Lift isn't a beach for homeless family surviving on Sharjah shores
Yezan's family's story may shatter the idyllic image many have of Sharjah's beaches. (Image courtesy of ryangarcia24.wordpress.com)
Five-year-old Yezan snuggles up to his mother for warmth to shield himself from the biting wind.
His Moroccan mother Wafa wraps her arms around her son as a silent prayer drops from her lips into the darkness of the night.
The homeless family has been living on the beach in Sharjah for more than a week.
Her Palestinian husband, Hesham Hussain, 40, is nearby, keeping an eye on both of them. With an expired residence visa, no earnings and unable to pay rent the family had no choice but to abandon their rented apartment in Al Buteena, Sharjah.
Hussain reached out to Gulf News in an email recounting his extremely difficult situation.
“The real estate company has been kind enough to allow us to stay in the flat for two years without paying the rent. But finally I had to leave the apartment on February 17 as all my attempts to find a proper job were in vain. The total rent due is Dh36,000,” said Hussain whose struggle began, he said, when the management of the company where he worked absconded.
After being asked to leave the safety of a warm apartment, the family found itself on the beach.
Sharjah Police didn’t directly address Hussain’s case on Tuesday but said court orders can force people to vacate their apartments after non-payment of rent.
“I used to work in a building material supply company as a salesman. The entire management absconded, leaving me stranded. I tried to retrieve the salary they owed me by taking legal help. But, in the end, I ended up drying out all my savings,” said Hussain who has been living on the mercy of friends. “Whatever I receive is not much. I can’t afford to take a taxi so I walk all the way to wherever my friends are in Sharjah. At times I get Dh10, Dh20 and Dh50, They give me a helping hand as per their capacity. There are times when I ask for just Dh5 to get some bread for my son,” he added.
Hussain and his wife use the facilities at a nearby mosque in the mornings and take to the streets during the day.
The family’s illegal status has been the biggest hurdle for them in getting help from charity organisations.
“To get charity I need to have a valid residence visa. Tell me, where on earth will I go with my wife and child? I am ready to work, but nobody will give me a job. As a husband and as a father I want to look after my wife and child in the best possible manner,” he said.
Placing a reassuring hand on her husband, Wafa tries to calm him down by pointing at Yezan who is busy building a sandcastle.
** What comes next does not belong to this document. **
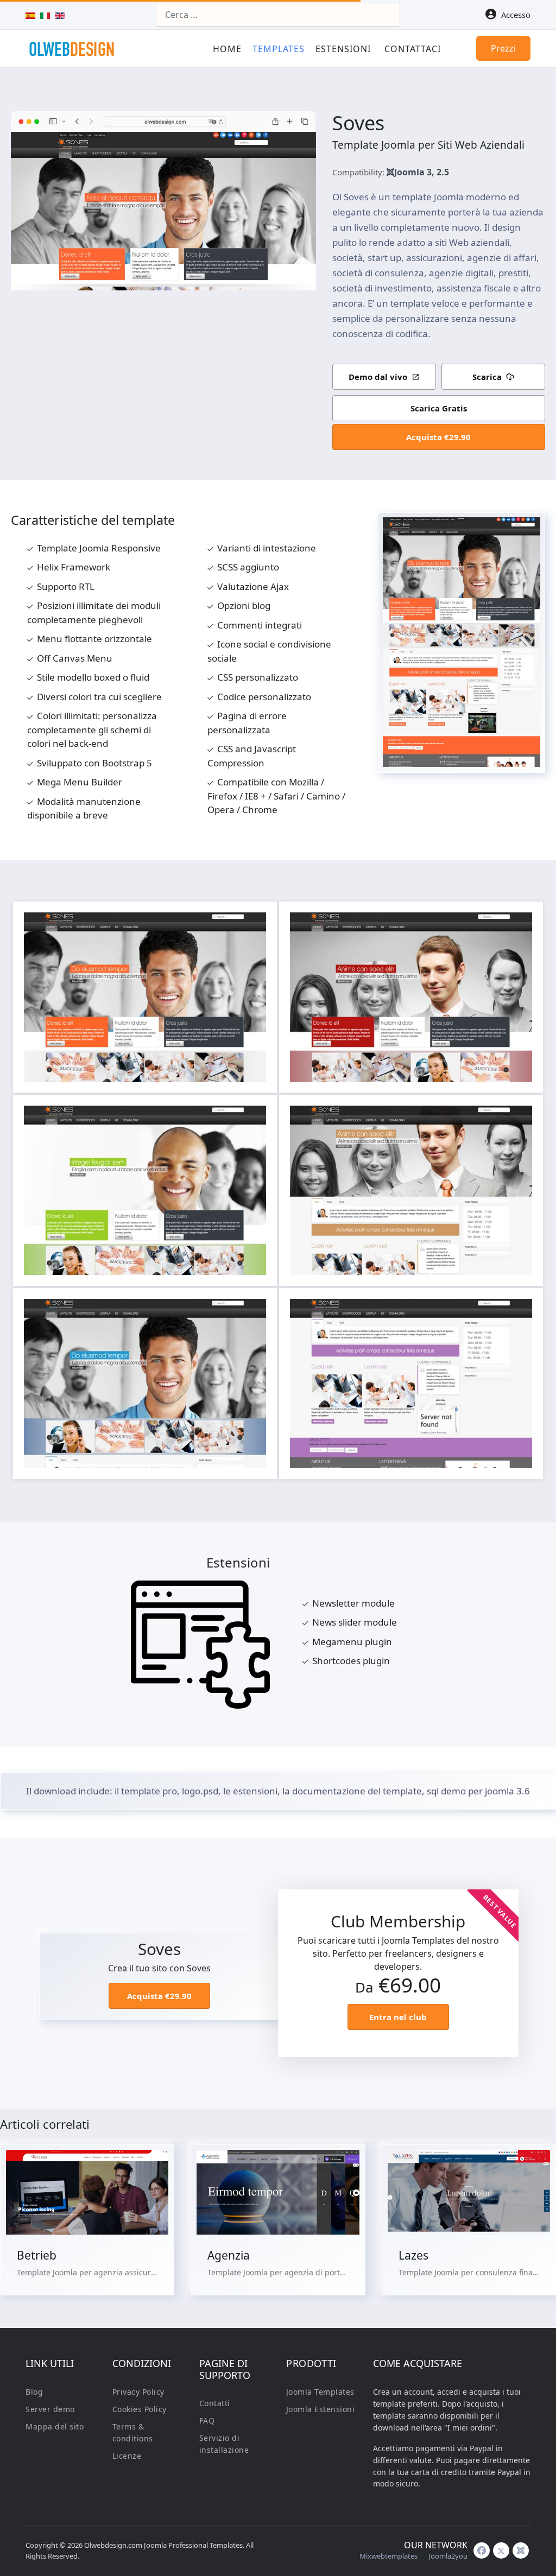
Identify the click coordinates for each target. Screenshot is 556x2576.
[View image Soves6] (518, 1312)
She says: “Look at him. He often enquires about his toys and throws a tantrum for some food he fancies, but we try to make him understand that very soon he will have all that he wants. But he is just a child. My heart weeps when we fail to keep him warm on the beach. A friend of mine who works in a beauty salon gives me Dh10 so that I can get some food for us. But how long can this go on? I want someone to help us. We don’t have any family members here in UAE.”